I am trying to use dplyr to do some basic statistics. The two parts of my data that I’m interested in are the dates and the outcomes of an event.
My data has three events that occur, reward, stop, or none (meaning neither a reward or stop occurred). What I want to do is calculate which days have the highest average of rewards by day. I was also hoping to try and obtain the count for overall occurrences, number of stops, rewards, and nones per day.
I have had some success obtaining the unique days and the overall occurrences per day. However, I am struggling to get the remaining data. When I try to adjust the group_by
, it ends up causing issues trying to find the unique days.
df %>%
mutate(ind, ind2 = case_when(ind=="Reward"~1, ind=="Stop"~0, ind=="None"~0)) %>%
group_by(time2) %>%
count(time2, sort = TRUE)
Here, I try to create a new column that converts the event to binary formate so I could then try and calculate the average reward per day.

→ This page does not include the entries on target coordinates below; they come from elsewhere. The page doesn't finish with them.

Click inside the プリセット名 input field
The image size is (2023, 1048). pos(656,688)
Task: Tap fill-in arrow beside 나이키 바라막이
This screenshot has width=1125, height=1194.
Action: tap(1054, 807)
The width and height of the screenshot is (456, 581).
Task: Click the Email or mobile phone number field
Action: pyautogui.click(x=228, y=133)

This code is not required in an answer, just an example
Desires output:
Date num_occ stop reward none avg_reward
2022-01-03 3 1 1 1 0.3333333
2022-01-04 9 5 3 1 0.3333333
2022-01-05 2 1 1 0 0.5
2022-01-06 3 3 0 0 0
My question is, how can I calculate the average reward occurrences per day as well as obtain count information regarding the number of overall (reward, stop, none) occurrences per day, number of stops per day, number of rewards per day, and number of nones per day?
Example data:
structure(list(values = c(0, 18, 3, 2, 1, 9, 15, 13, 0, 12, 8,
2, 3, 7, 6, 3), ind = structure(c(1L, 2L, 3L, 3L, 3L, 3L, 2L,
2L, 1L, 2L, 3L, 3L, 2L, 3L, 3L, 3L), .Label = c("None", "Reward",
"Stop"), class = "factor"), entry = c(TRUE, TRUE, TRUE, TRUE,
TRUE, TRUE, TRUE, TRUE, TRUE, TRUE, TRUE, TRUE, TRUE, TRUE, TRUE,
TRUE), time = structure(c(1641234180, 1641235020, 1641308400,
1641312840, 1641312900, 1641316920, 1641322920, 1641325080, 1641325560,
1641328740, 1641329220, 1641393900, 1641412140, 1641491040, 1641491640,
1641493200), class = c("POSIXct", "POSIXt"), tzone = ""), time2 = structure(c(18995,
18995, 18996, 18996, 18996, 18996, 18996, 18996, 18996, 18996,
18996, 18997, 18997, 18998, 18998, 18998), class = "Date")), row.names = c(NA,
16L), class = "data.frame")
CodePudding user response:
Something like this may work for you
library(tidyverse)
example_data <- structure(list(values = c(0, 18, 3, 2, 1, 9, 15, 13, 0, 12, 8,
2, 3, 7, 6, 3), ind = structure(c(1L, 2L, 3L, 3L, 3L, 3L, 2L,
2L, 1L, 2L, 3L, 3L, 2L, 3L, 3L, 3L), .Label = c("None", "Reward",
"Stop"), class = "factor"), entry = c(TRUE, TRUE, TRUE, TRUE,
TRUE, TRUE, TRUE, TRUE, TRUE, TRUE, TRUE, TRUE, TRUE, TRUE, TRUE,
TRUE), time = structure(c(1641234180, 1641235020, 1641308400,
1641312840, 1641312900, 1641316920, 1641322920, 1641325080, 1641325560,
1641328740, 1641329220, 1641393900, 1641412140, 1641491040, 1641491640,
1641493200), class = c("POSIXct", "POSIXt"), tzone = ""), time2 = structure(c(18995,
18995, 18996, 18996, 18996, 18996, 18996, 18996, 18996, 18996,
18996, 18997, 18997, 18998, 18998, 18998), class = "Date")), row.names = c(NA,
16L), class = "data.frame")
example_data |>
group_by(day = time |> lubridate::as_date()) |>
summarise(num_occ = n(),
stop = length(ind[ind == 'Stop']),
Reward = length(ind[ind == 'Reward']),
None = length(ind[ind == 'None']),
sum_reward = sum(values[ind[ind == 'Reward']])
)
#> # A tibble: 4 x 6
#> day num_occ stop Reward None sum_reward
#> <date> <int> <int> <int> <int> <dbl>
#> 1 2022-01-03 2 0 1 1 18
#> 2 2022-01-04 9 5 3 1 6
#> 3 2022-01-05 2 1 1 0 3
#> 4 2022-01-06 3 3 0 0 0
Created on 2022-02-10 by the reprex package (v2.0.1)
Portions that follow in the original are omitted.